DBH deficiency usually becomes apparent in adolescence, though infants can present with vomiting, dehydration, low blood pressure, low body temperature, and low blood sugar. Older children and adults typically report lifelong lightheadedness, fatigue, inability to tolerate standing, reduced exercise capacity, and frequent fainting. Standing blood pressure often drops below 80 mm Hg systolic. Physical features can include a high-arched palate, hyperextensible joints, low muscle tone, drooping eyelids, and sluggish reflexes. Sweating remains normal because that pathway uses a different chemical messenger.
Autonomic Nervous System Disorders
Pure autonomic failure (PAF) is a degenerative condition affecting the nerve cells that regulate involuntary body functions like heart rate and blood pressure. People with PAF have greatly reduced levels of catecholamines overall. Plasma epinephrine is reduced, though typically not as severely as norepinephrine. The primary symptom is orthostatic hypotension, a sharp drop in blood pressure when moving from lying down to standing, which causes dizziness, visual dimming, and fainting.
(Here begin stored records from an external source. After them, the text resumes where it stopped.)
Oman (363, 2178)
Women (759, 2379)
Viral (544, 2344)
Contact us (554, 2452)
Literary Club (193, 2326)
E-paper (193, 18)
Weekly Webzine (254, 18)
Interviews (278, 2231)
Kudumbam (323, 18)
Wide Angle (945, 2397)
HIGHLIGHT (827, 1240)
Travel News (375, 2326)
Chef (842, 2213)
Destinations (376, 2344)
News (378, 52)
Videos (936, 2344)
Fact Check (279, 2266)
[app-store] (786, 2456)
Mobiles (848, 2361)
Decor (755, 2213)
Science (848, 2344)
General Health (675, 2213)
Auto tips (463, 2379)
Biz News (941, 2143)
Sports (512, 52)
Other conditions that damage autonomic nerves, including multiple system atrophy and some forms of Parkinson’s disease, can similarly reduce the body’s ability to release epinephrine in response to stress or positional changes.
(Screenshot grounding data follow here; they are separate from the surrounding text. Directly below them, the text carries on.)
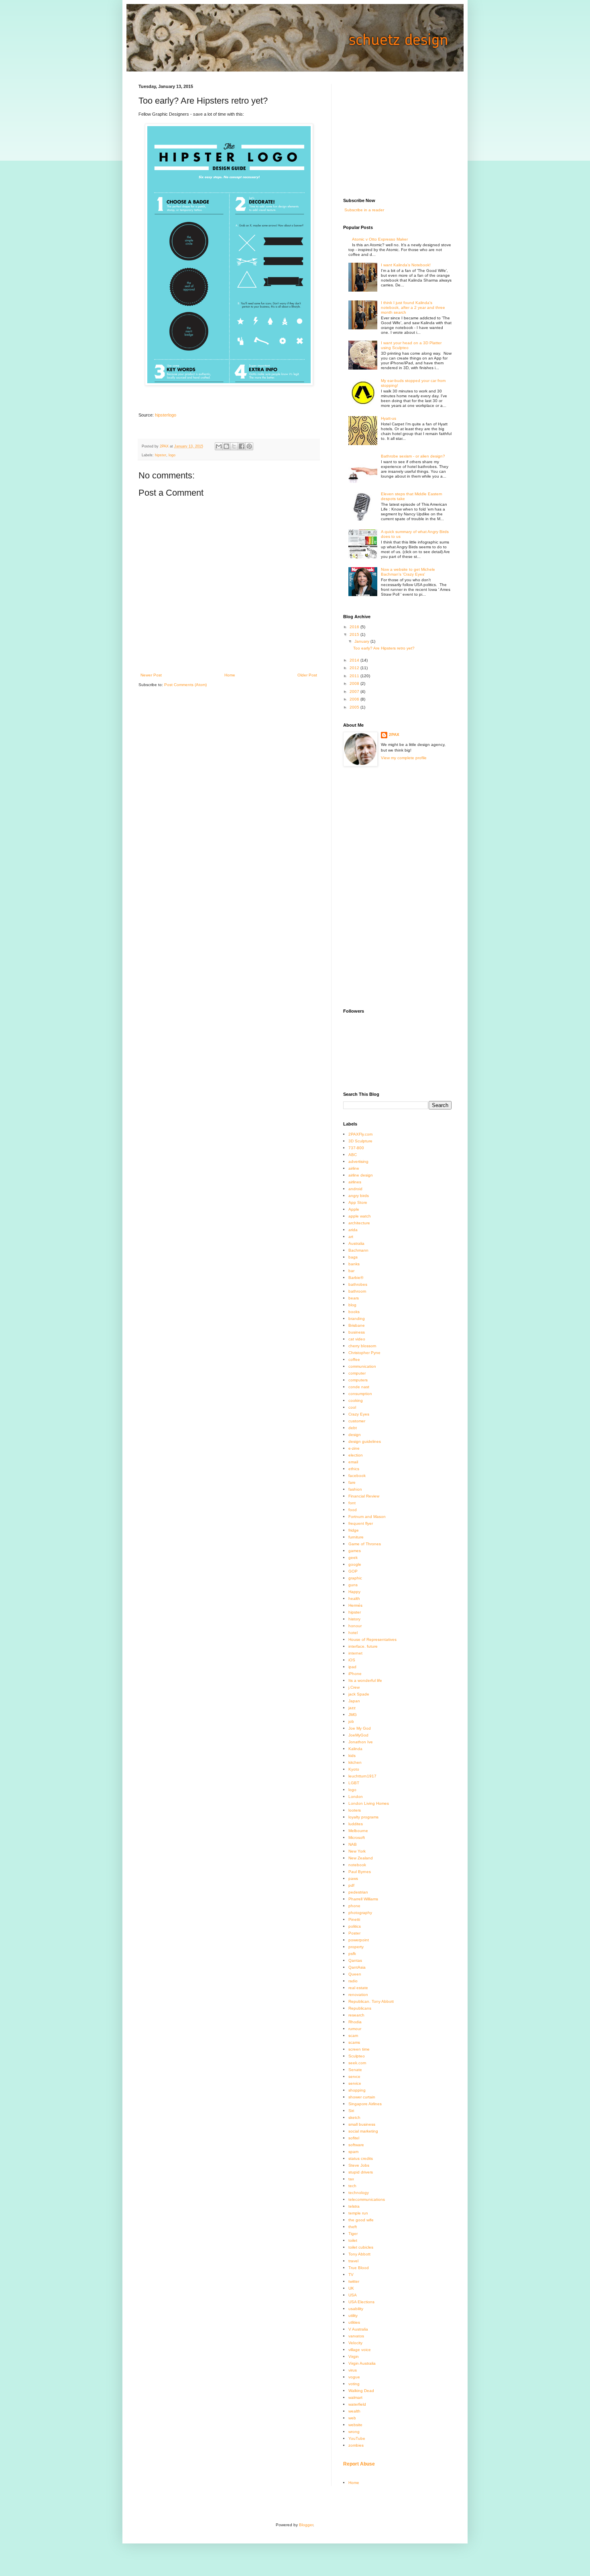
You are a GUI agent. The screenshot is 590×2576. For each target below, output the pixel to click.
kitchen (355, 1762)
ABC (352, 1154)
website (355, 2425)
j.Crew (354, 1687)
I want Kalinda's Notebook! (406, 265)
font (352, 1503)
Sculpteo (356, 2056)
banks (354, 1264)
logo (172, 455)
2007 (355, 691)
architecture (359, 1223)
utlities (354, 2322)
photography (360, 1912)
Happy (354, 1591)
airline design (360, 1175)
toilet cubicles (360, 2247)
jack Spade (358, 1694)
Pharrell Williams (363, 1899)
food (352, 1510)
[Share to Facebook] (242, 446)
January (362, 641)
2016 (355, 627)
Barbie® (355, 1277)
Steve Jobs (358, 2165)
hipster (160, 455)
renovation (358, 1994)
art (350, 1236)
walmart (355, 2397)
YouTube (356, 2438)
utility (353, 2315)
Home (229, 675)
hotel (353, 1632)
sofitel (353, 2138)
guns (353, 1585)
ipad (352, 1667)
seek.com (357, 2063)
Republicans (359, 2008)
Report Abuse (359, 2463)
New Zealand (360, 1858)
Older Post (307, 675)
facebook (357, 1475)
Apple (353, 1209)
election (355, 1455)
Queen (354, 1974)
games (354, 1550)
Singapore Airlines (365, 2104)
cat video (356, 1339)
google (354, 1564)
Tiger (353, 2233)
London (355, 1796)
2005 (355, 707)
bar (351, 1271)
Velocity (355, 2343)
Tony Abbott (359, 2254)
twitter (353, 2281)
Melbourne (358, 1830)
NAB (352, 1844)
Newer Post (151, 675)
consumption (360, 1393)
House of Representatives (372, 1639)
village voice (359, 2349)
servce (354, 2076)
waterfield (357, 2404)
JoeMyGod (358, 1735)
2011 (355, 676)
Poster (354, 1933)
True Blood (358, 2267)
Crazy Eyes (358, 1414)
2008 (355, 683)
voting (354, 2384)
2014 (355, 660)
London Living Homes (368, 1803)
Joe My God (359, 1728)
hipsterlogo (165, 415)
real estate (358, 1988)
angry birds (358, 1195)
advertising (358, 1161)
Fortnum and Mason (367, 1516)
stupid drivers (360, 2172)
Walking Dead (361, 2390)
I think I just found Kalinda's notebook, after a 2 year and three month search (413, 307)
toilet (352, 2240)
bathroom (357, 1291)
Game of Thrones (364, 1544)
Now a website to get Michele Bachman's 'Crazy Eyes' (408, 571)
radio (353, 1981)
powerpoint (358, 1940)
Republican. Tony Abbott (371, 2001)
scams (354, 2042)
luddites (355, 1824)
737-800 (356, 1148)
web (352, 2418)
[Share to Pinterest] (249, 446)
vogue (354, 2377)
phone (354, 1906)
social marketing (363, 2131)
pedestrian (358, 1892)
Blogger (306, 2525)
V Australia (358, 2329)
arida (353, 1230)
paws (353, 1878)
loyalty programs (363, 1817)
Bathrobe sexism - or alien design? (413, 456)
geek (353, 1557)
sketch (354, 2117)
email (353, 1462)
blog (352, 1305)
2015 (355, 634)
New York (357, 1851)
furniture (356, 1537)
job (351, 1721)
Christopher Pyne (364, 1352)
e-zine (354, 1448)
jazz (352, 1708)
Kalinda (355, 1749)
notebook (357, 1865)
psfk (352, 1953)
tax (351, 2179)
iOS (351, 1660)
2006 (355, 699)
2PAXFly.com (360, 1134)
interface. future (363, 1646)
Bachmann (358, 1250)
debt (352, 1428)
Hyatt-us (388, 418)
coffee (354, 1359)
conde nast (358, 1387)
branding (356, 1318)
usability (355, 2308)
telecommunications (366, 2199)
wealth (354, 2411)
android (355, 1189)
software (356, 2145)
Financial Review (363, 1496)
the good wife (361, 2220)
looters (354, 1810)
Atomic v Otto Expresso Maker (380, 239)
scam (353, 2035)
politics (354, 1926)
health (354, 1598)
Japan (354, 1701)
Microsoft (356, 1837)
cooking (355, 1400)
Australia (356, 1243)
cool (352, 1407)
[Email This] (219, 446)
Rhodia (355, 2022)
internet (355, 1653)
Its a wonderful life (365, 1680)
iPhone (355, 1673)
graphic (355, 1578)
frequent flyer (360, 1523)
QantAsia (357, 1967)
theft (352, 2227)
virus (352, 2370)
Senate (355, 2069)
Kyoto (353, 1769)
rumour (354, 2028)
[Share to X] (234, 446)
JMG (352, 1714)
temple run (358, 2213)
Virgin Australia (362, 2363)
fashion (355, 1489)
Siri (351, 2110)
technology (358, 2192)
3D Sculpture (360, 1141)
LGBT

Medications That Lower Epinephrine
Several drug classes suppress catecholamine levels, including epinephrine. Clonidine, a blood pressure medication that works by calming the sympathetic nervous system, is one of the most common. Reserpine, which depletes stored catecholamines from nerve endings, also reduces circulating epinephrine. Other medications linked to lower catecholamine measurements include guanethidine, certain antipsychotics (phenothiazines), some antidepressants, and disulfiram (used in alcohol dependence treatment).
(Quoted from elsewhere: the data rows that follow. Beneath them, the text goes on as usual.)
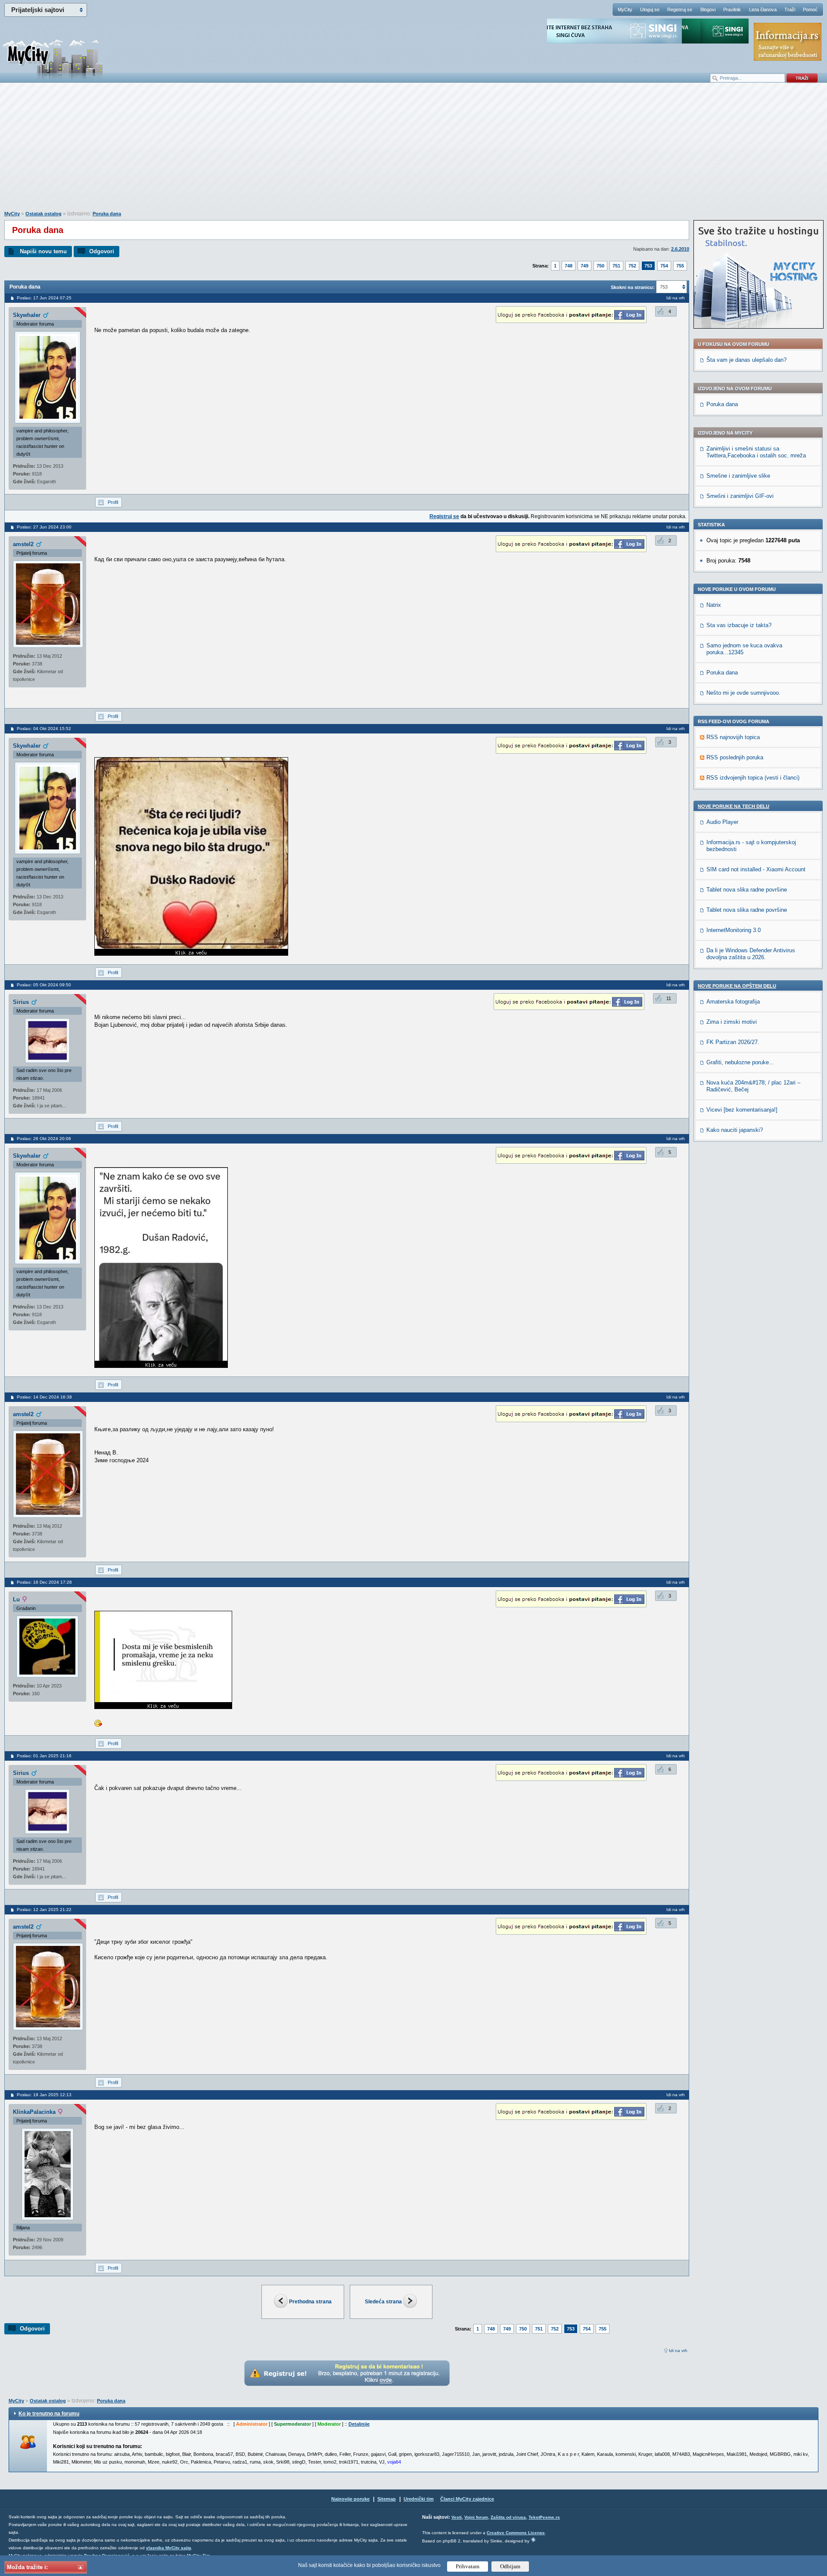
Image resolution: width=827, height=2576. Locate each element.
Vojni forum (476, 2517)
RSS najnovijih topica (733, 737)
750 (600, 265)
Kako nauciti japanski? (734, 1130)
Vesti (456, 2517)
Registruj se (679, 9)
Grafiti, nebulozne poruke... (740, 1062)
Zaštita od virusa (508, 2517)
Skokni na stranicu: (633, 287)
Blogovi (707, 9)
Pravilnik (732, 9)
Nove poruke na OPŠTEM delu (737, 985)
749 (584, 265)
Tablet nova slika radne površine (746, 889)
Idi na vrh (678, 2350)
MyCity (625, 9)
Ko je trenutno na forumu (49, 2414)
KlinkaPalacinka (34, 2112)
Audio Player (722, 822)
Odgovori (101, 251)
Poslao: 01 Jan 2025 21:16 (44, 1755)
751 (616, 265)
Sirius (21, 1002)
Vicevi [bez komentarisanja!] (741, 1109)
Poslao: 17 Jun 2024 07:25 (44, 297)
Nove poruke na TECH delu (733, 806)
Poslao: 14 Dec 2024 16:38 (44, 1397)
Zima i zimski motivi (731, 1022)
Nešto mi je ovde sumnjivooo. (743, 693)
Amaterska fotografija (733, 1001)
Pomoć (810, 9)
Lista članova (763, 9)
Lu (16, 1599)
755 (680, 265)
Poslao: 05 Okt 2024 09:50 (44, 984)
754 (664, 265)
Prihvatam (467, 2566)
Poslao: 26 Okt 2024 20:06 (44, 1138)
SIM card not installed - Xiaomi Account (755, 869)
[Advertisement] (413, 151)
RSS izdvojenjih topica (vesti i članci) (752, 777)
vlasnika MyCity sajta (168, 2547)
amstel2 (23, 544)
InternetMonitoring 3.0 (733, 930)
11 (668, 998)
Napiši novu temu (43, 251)
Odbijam (510, 2566)
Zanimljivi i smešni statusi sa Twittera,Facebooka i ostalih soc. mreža (756, 452)
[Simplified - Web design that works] (533, 2539)
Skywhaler (26, 315)
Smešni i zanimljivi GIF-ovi (740, 496)
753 (648, 265)
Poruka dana (107, 213)
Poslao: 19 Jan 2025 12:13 (44, 2094)
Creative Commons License (516, 2532)
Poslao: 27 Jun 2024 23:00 (44, 527)
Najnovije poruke (350, 2498)
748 (568, 265)
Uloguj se (649, 9)
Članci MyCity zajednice (467, 2498)
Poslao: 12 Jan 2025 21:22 (44, 1909)
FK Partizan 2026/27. (732, 1042)
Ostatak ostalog (43, 213)
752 (632, 265)
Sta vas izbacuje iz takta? (738, 625)
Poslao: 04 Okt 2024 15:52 (44, 728)
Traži (789, 9)
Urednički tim (419, 2498)
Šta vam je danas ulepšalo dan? (746, 360)
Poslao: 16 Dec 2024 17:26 (44, 1582)
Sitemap (386, 2498)
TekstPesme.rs (544, 2517)
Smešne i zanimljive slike (738, 475)
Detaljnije (359, 2424)
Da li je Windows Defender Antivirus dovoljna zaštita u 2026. (750, 953)
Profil (113, 502)
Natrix (713, 605)
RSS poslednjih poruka (734, 757)
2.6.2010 (680, 249)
If you’re being tested for catecholamine levels and take any of these medications, your results may read artificially low. Labs typically ask about current medications for this reason.
What Normal Levels Look Like
For reference, normal resting plasma epinephrine is under 50 pg/mL when lying down and under 95 pg/mL when standing. These are very small concentrations. Epinephrine is meant to spike during acute stress and return to baseline quickly, so a single low reading in a calm state doesn’t necessarily indicate a problem. Repeated low readings paired with symptoms like orthostatic hypotension, exercise intolerance, or recurrent unexplained low blood sugar episodes are what point toward a true deficiency.
How Low Epinephrine Affects Daily Life
The most practical consequences of low epinephrine fall into two categories: blood pressure regulation and blood sugar control. Without adequate epinephrine, your body struggles to raise blood pressure when you stand up, which is why dizziness and fainting upon standing are hallmark symptoms across nearly all the conditions that cause low epinephrine. People with severe deficiency often instinctively squat when they feel lightheaded, compressing blood vessels in the legs to push blood back toward the heart and brain.
The blood sugar connection is equally important. Epinephrine is one of your body’s primary counter-regulatory hormones, meaning it helps raise blood sugar when it drops too low. Without it, you lose one of the key signals that alert you to a low blood sugar episode (the shaky, sweaty, heart-pounding feeling) and one of the mechanisms that corrects it. This makes hypoglycemia both harder to detect and harder to recover from, which is why unexplained episodes of drowsiness, confusion, or collapse can be an early clue that something is off with epinephrine production.